In 1992, Hogs & Heifers came to the neighborhood. The faux redneck biker bar immediately attracted celebrities like Brad Pitt and Gwyneth Paltrow. Relations between Hogs and the local working girls were not so hot. When two of the bar’s regular guys were beat up and cut by a group of transgender sex workers, reportedly after they called the girls “niggers” and threw a bottle at them, Hogs owner Alan Dell told New York magazine, “I pioneered this fucking spot. There was nothing here before me… It’s a war zone. There’s nothing I’d like more than for the police to deputize me.” Dell explained how he liked to aim a spotlight on the sex workers from his Bronco, saying, “You flash anything on them and they run like cockroaches.”
The trans girls were afraid to go by Hogs at night. Said one, “They threaten us all the time... It used to be safe for us to come down here and make a living—now we’re losing business.”
photo: Jeff Cowen
By the summer of 2000, the Meatpacking District was just getting fashionable enough that Sex & the City's Samantha moved in. Immediately, she began fighting with the transgender prostitutes noisily throwing shade and kiki-ing outside her windows. Of course, the working girls had been there first, but like many entitled newcomers to gentrifying neighborhoods, Samantha wanted the old-schoolers out.
Over a breakfast of egg-white omelettes, she complained to her cackling friends, “I am paying a fortune to live in a neighborhood that’s trendy by day and tranny by night!” The ugly jokes ensued, the usual “half man, half woman,” “chicks with dicks” commentary.
By the end of the episode, however, Samantha was throwing a rooftop party for the working girls, with Carrie serving a pitcher of “Flirtinis,” and everything was going to be just fine—for Samantha and her pals, anyway.
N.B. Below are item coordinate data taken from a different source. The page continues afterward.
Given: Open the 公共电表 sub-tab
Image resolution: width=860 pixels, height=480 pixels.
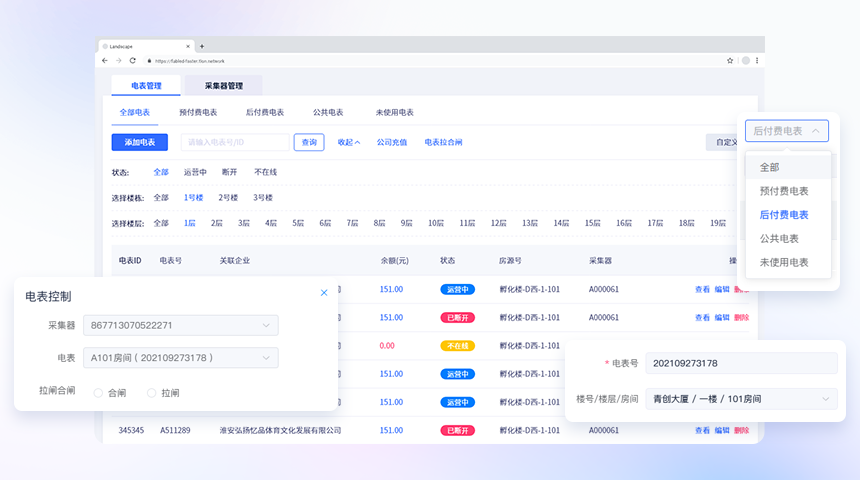Looking at the screenshot, I should [x=328, y=113].
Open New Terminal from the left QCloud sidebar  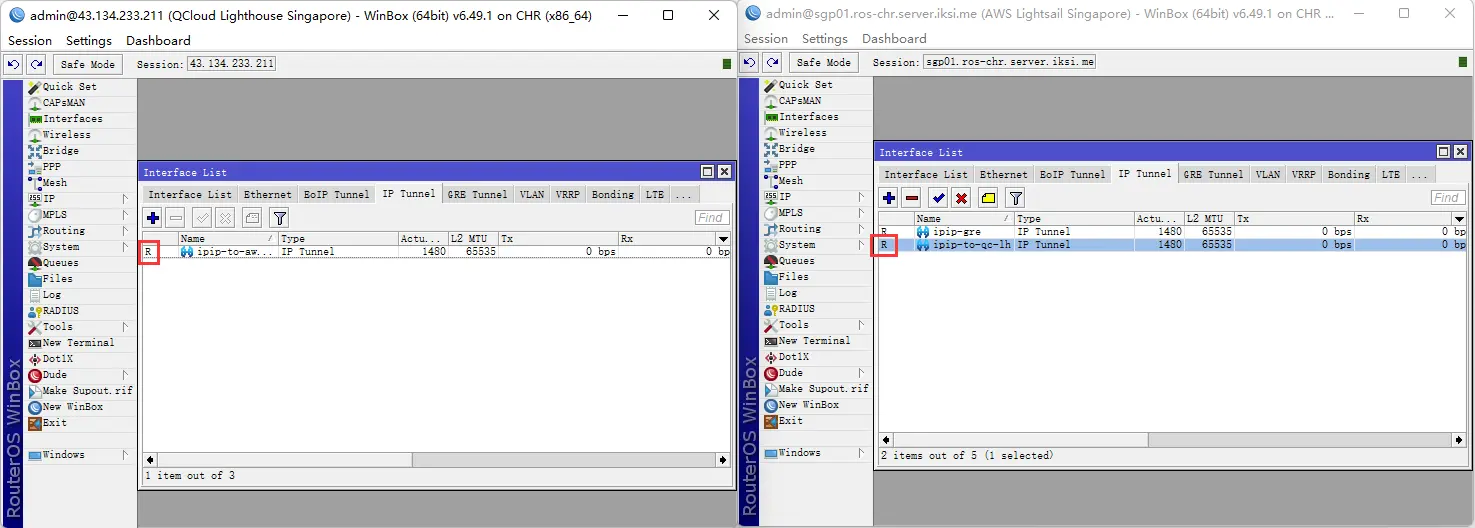point(78,343)
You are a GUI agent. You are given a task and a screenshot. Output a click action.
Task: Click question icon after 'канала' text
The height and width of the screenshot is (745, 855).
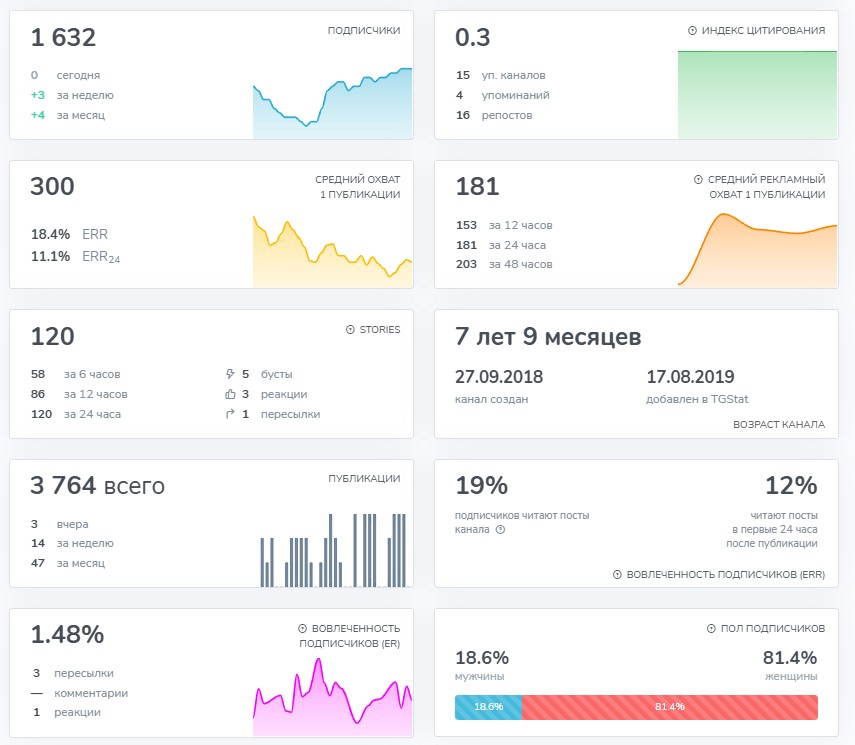point(500,530)
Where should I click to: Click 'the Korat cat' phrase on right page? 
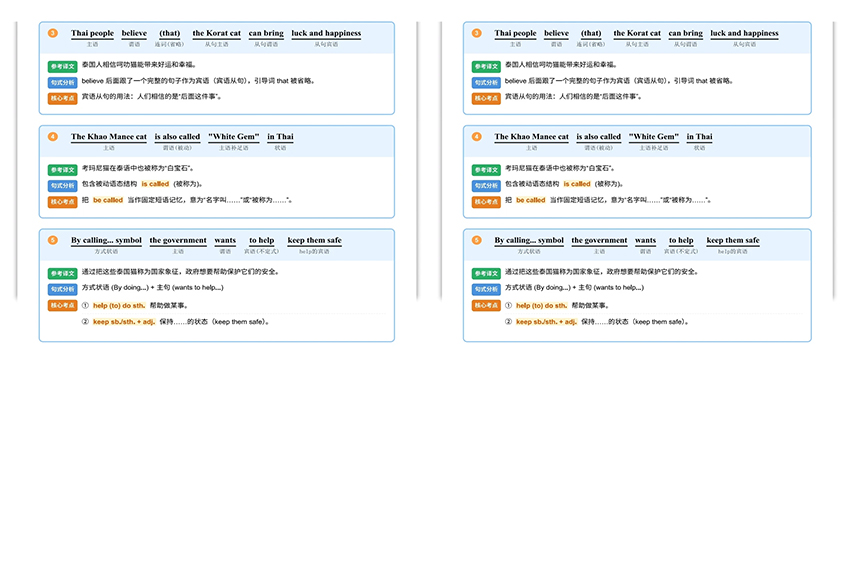tap(637, 33)
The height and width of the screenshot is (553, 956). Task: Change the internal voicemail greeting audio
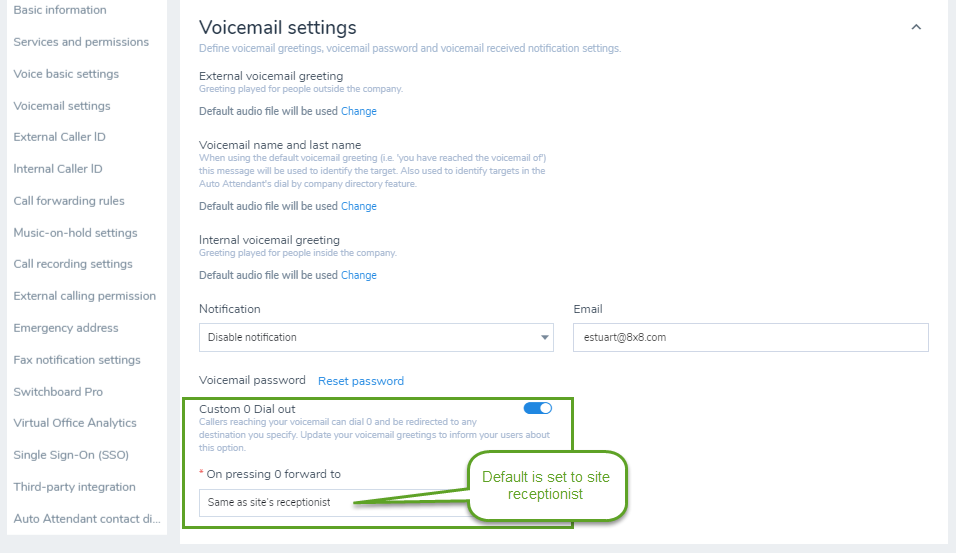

Just as it did on Bleecker Street, the TV show helped bring a flood of Carrie Bradshaw wannabes to the area, bobble-headed young women tottering over the cobblestones in their Manolos and Jimmy Choos, slipping in the blood and fat. The transgender sex workers were quickly pushed out--by NYPD harassment--and the real-life Samanthas got a good night's sleep.
photo: Katsu Naito
Where did they go, all those working girls? Some no doubt were murdered, as marginalized transwomen too often are. Others found other strolls, in more dangerous neighborhoods. And some, I'm sure, quit the work. It's impossible to say. All we really know is that they're not a part of the High Line views.